* Task instructions: Reproduce verbatim the records from the line containing "Task: Click the 新建密码项 new password icon" through the line containing "(x=48, y=19)", including both of those lines.

··· Given records ···

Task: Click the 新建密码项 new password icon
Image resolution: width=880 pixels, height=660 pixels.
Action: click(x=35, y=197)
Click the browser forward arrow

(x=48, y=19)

···
··· Given records ···

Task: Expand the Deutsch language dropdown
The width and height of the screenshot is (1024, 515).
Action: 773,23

···
··· Given records ···

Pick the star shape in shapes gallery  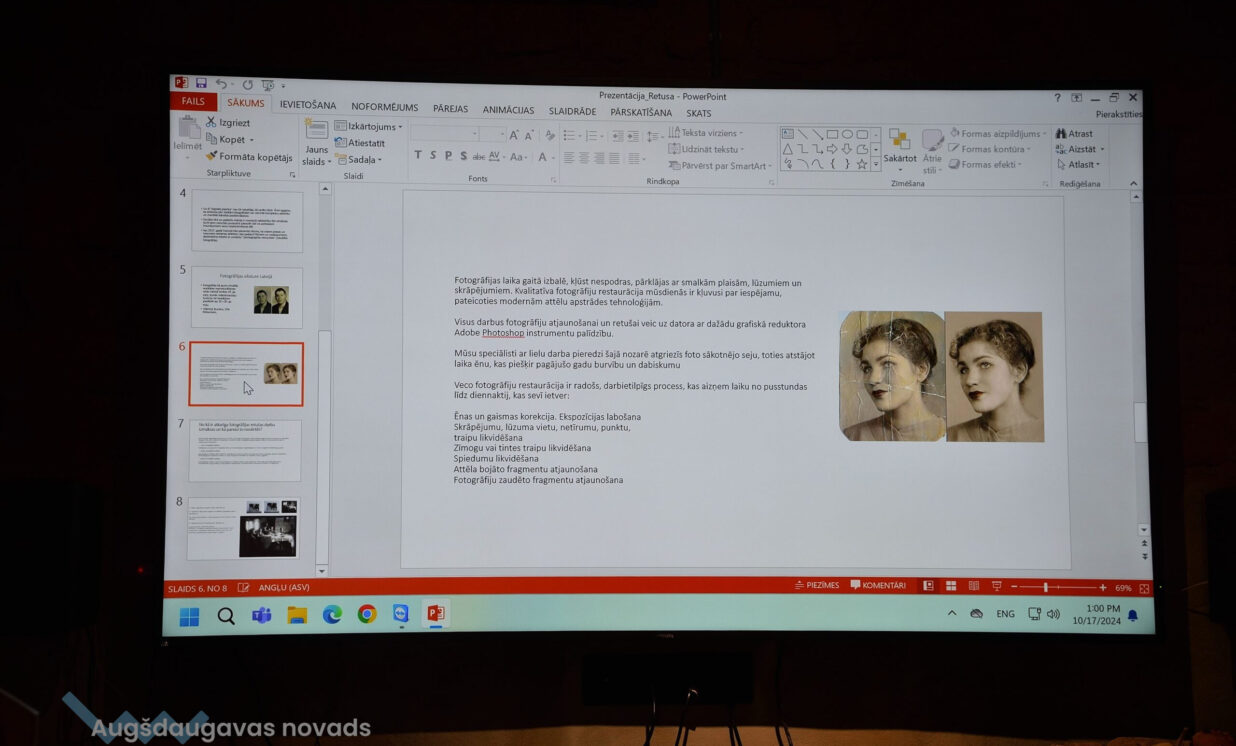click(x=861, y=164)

···

* Task output:
Task: Click the 新建密码项 new password icon
Image resolution: width=880 pixels, height=660 pixels.
Action: click(x=35, y=197)
Click the browser forward arrow

(x=48, y=19)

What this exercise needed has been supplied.